一度足を踏み入れれば、空を飛べる者でなければ二度と出る事が許されない樹海。ドロドロの溶岩がそこらかしこで流れ続け、鉱石類や希少な物が多々と眠っている火山。
他にも地帯が点在しているが、どこから行こうか。まずはあまり遠くなく、安全地帯が存在する場所がいい。となると、あそこしかないな。
「最初は砂漠地帯でいいだろう。空を飛び続けていれば安全だし、水場もある。そこでサニーに絵を描かせてやりたい」
「砂漠か。日差しがとんでもなく強えから、サニーちゃんの為に冷たい飲み水と帽子を用意してやんねえとな」
「帽子……、なるほど」
確かに、ヴェルインが言っている事には一理ある。地帯によっては気候も千差万別だ。砂漠なら薄手の衣類に帽子。
逆に凍原なら、凍えないよう温かな防寒具が必要になる。今度全てを買え揃えておかねば。
「それと、砂漠には『ファート』が居んじゃねえか。そいつの絵も描かせてやったらどうだ?」
「『ファート』か……」
砂漠の最奥に神殿を構えている、不老不死にして死霊使いである『ファート』。本人は不老不死と豪語しているが、こいつ自体は既に死んでいる。体は霊体だ。

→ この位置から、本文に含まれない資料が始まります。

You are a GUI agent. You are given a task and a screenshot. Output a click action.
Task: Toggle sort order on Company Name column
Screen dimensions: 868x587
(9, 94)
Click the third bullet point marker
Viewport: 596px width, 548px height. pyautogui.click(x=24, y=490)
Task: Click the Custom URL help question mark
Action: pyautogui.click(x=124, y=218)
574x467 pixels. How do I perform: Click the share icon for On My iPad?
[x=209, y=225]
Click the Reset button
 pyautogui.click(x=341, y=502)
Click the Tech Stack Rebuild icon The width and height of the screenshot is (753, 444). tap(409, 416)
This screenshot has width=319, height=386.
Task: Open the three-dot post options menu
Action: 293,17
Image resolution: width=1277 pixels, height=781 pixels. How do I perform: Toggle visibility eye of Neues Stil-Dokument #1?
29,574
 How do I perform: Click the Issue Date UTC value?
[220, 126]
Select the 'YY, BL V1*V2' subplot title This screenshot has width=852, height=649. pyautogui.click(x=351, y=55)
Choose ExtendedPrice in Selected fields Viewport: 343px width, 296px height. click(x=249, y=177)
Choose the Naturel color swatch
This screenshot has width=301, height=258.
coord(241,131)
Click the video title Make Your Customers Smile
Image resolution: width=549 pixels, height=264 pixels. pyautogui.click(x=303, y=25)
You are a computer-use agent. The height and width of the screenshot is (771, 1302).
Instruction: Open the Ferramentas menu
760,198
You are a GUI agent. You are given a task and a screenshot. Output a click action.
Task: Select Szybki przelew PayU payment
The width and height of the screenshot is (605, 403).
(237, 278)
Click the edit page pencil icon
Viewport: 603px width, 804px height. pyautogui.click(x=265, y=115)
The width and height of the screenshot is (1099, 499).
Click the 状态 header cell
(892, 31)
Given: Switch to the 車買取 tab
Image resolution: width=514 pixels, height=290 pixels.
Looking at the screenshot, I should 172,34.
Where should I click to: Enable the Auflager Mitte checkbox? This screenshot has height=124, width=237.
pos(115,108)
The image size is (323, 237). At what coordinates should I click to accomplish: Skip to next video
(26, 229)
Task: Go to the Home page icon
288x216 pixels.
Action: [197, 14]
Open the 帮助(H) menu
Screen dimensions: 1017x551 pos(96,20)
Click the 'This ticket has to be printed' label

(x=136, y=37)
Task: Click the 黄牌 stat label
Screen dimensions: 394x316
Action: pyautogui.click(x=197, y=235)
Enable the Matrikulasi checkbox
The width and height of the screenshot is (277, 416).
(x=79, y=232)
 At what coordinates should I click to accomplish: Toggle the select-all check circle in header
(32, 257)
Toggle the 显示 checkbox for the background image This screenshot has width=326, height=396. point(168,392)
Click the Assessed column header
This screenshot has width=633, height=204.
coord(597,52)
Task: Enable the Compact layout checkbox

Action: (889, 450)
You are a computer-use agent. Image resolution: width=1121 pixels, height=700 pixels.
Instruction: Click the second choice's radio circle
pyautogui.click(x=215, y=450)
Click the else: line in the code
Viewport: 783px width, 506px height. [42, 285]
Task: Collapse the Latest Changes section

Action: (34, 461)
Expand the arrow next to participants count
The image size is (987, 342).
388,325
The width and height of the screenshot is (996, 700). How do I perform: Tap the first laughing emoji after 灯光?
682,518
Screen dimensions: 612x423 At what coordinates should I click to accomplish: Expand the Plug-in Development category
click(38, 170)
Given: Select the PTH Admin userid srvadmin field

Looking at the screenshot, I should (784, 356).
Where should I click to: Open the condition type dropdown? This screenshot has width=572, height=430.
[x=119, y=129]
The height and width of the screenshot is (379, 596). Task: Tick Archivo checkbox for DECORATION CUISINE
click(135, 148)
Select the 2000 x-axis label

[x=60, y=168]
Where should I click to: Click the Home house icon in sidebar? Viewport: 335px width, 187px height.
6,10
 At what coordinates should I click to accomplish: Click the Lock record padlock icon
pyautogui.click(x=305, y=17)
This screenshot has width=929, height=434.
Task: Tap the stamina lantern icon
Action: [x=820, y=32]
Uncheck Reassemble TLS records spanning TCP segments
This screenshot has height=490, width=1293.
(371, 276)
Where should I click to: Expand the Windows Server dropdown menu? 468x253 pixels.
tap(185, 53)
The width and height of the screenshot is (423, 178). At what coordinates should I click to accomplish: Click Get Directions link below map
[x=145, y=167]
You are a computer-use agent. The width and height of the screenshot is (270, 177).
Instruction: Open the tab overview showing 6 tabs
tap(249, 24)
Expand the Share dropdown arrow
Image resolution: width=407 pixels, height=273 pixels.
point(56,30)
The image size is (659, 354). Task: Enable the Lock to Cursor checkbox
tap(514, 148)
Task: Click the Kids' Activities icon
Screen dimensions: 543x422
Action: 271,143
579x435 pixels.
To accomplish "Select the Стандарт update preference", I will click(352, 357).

私の敵ではないが、サニーと会わせるのはまだ早い。十字架の首飾りの調整もしたいから、会わせるのであれば来年以降になるだろう。
だが、この提案も悪くはない。あまり気が進まないものの、その内再度礼を言う為に、アルビスの元にも行くとしよう。
「それとよ。この魔法壁、いつになった消えるんだ?」
「分からん」
「え? もしかして、一生このまんまじゃねえよな?」
「そんな事はないはずだが……。まさかな……」
悪い予感が頭を過り、いつの間にか正座しているサニーに顔をやる。
魔法壁の要である水のマナの結晶体は、一生魔力が尽きる事がない最上級の物だ。もしかしたらヴェルインの言う通り、一生展開し続けている可能性がある。
これも調整をしておかねば……。とりあえず今日は早く寝て、明日から全てを調整しよう。